How to complete this task — Each line of the data below from the one holding "You are a computer-use agent. Viewport: 1280px" to the one holding "Viewport: 899px width, 828px height.", inclusive, is to be reproduced exactly; no other line belongs in the answer.

Stored data —

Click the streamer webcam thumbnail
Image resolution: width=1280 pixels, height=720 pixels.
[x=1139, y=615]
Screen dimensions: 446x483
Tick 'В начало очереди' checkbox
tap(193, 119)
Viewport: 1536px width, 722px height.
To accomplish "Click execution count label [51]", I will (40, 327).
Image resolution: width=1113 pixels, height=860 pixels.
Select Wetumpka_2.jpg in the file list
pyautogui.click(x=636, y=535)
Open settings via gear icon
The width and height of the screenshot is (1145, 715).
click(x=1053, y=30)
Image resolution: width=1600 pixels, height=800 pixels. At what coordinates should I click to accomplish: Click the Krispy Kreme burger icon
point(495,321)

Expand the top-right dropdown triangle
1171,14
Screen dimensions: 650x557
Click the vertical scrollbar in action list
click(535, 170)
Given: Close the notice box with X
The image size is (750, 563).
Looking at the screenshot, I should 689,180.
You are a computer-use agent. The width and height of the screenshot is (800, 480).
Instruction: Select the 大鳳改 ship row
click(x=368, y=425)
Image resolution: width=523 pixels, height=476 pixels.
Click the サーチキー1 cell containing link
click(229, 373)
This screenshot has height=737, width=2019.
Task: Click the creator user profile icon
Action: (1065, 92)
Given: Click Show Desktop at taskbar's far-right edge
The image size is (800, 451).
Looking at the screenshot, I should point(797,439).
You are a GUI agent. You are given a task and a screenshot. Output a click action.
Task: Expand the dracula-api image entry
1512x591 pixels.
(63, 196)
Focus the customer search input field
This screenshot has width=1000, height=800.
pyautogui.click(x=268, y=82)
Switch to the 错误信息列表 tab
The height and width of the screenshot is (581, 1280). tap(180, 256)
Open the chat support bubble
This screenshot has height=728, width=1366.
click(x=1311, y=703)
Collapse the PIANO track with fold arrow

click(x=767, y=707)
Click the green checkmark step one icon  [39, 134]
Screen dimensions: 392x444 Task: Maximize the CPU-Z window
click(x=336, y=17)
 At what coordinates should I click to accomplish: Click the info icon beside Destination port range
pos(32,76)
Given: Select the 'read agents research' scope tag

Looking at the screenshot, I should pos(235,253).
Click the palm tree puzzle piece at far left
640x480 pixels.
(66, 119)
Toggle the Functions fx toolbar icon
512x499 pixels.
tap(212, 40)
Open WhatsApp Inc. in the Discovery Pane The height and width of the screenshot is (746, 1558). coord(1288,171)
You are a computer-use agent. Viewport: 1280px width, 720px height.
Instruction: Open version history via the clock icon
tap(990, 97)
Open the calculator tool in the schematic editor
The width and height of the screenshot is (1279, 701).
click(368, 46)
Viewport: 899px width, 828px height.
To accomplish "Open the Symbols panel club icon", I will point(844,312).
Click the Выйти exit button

Response to this exercise —
You are a computer-use agent. Viewport: 1280px width, 720px height.
Instruction: Open version history via the clock icon
tap(990, 97)
Open the calculator tool in the schematic editor
The width and height of the screenshot is (1279, 701).
click(368, 46)
Viewport: 899px width, 828px height.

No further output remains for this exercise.